Fundamental to successful reform is the interplay between regulators and investor self-help, territory that Agarwal covers adroitly. His advice dovetails neatly with an SEC advisory counseling hedge fund investors to undertake the aggressive information gathering he espouses. He actually understates the benefits of this approach, as private action is generally more beneficial to the investor. Regulatory action—even non-fraud-based—often results in a fund’s end, as in the recent insider trading action against Galleon. The investor able to quietly redeem is better situated than his counterpart ensnared in the liquidation process, with its court filings, uncertain recoveries, attorneys’ fees, and delays.

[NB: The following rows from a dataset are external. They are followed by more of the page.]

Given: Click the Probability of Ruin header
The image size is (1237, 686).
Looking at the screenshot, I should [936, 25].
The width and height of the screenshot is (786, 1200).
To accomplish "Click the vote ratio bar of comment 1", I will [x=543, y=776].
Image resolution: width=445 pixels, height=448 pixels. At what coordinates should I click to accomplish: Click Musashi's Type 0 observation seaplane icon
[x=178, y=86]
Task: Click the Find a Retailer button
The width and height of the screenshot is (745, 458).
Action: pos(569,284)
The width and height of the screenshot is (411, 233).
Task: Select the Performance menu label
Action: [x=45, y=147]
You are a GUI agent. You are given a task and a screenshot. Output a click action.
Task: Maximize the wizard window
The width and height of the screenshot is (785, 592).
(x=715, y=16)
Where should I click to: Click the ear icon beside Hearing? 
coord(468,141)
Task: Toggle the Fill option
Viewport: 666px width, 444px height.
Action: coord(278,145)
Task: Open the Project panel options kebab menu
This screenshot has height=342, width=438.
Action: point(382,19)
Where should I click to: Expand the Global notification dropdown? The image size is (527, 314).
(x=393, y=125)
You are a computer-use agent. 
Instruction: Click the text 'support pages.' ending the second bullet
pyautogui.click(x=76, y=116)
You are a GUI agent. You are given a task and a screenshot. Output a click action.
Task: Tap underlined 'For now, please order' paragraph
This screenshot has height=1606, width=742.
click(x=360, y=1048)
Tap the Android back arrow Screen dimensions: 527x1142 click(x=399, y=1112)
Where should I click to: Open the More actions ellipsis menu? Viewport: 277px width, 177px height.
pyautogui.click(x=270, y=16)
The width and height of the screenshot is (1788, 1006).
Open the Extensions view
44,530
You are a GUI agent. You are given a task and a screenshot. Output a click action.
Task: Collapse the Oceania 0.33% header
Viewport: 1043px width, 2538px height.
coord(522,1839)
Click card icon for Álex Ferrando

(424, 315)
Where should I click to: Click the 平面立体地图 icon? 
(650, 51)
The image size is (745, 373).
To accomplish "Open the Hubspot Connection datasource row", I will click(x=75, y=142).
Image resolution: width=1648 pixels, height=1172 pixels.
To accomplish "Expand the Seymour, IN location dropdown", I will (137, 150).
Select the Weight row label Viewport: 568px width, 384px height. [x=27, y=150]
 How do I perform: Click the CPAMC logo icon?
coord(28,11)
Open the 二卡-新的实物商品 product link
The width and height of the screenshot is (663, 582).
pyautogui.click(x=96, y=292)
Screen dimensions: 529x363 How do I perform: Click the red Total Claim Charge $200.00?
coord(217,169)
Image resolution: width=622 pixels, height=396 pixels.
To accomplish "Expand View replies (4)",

Anyone thinking of making or managing an investment in a hedge fund should read this timely book, take copious notes, and reread it. They should immediately avail themselves of its advice to retain independent experts and the wisdom of its “Five Inviolable Commandments.” The hedge fund industry has grown exponentially over the past decade, but it is still young and the post-Madoff rethinking is still in its early stage. Agarwal’s work is a commendable first chapter in a story that is only beginning.

–Eric Hansen, CFA, is a principal of Diamond Oak Capital Advisors, LLC, in New York, New York.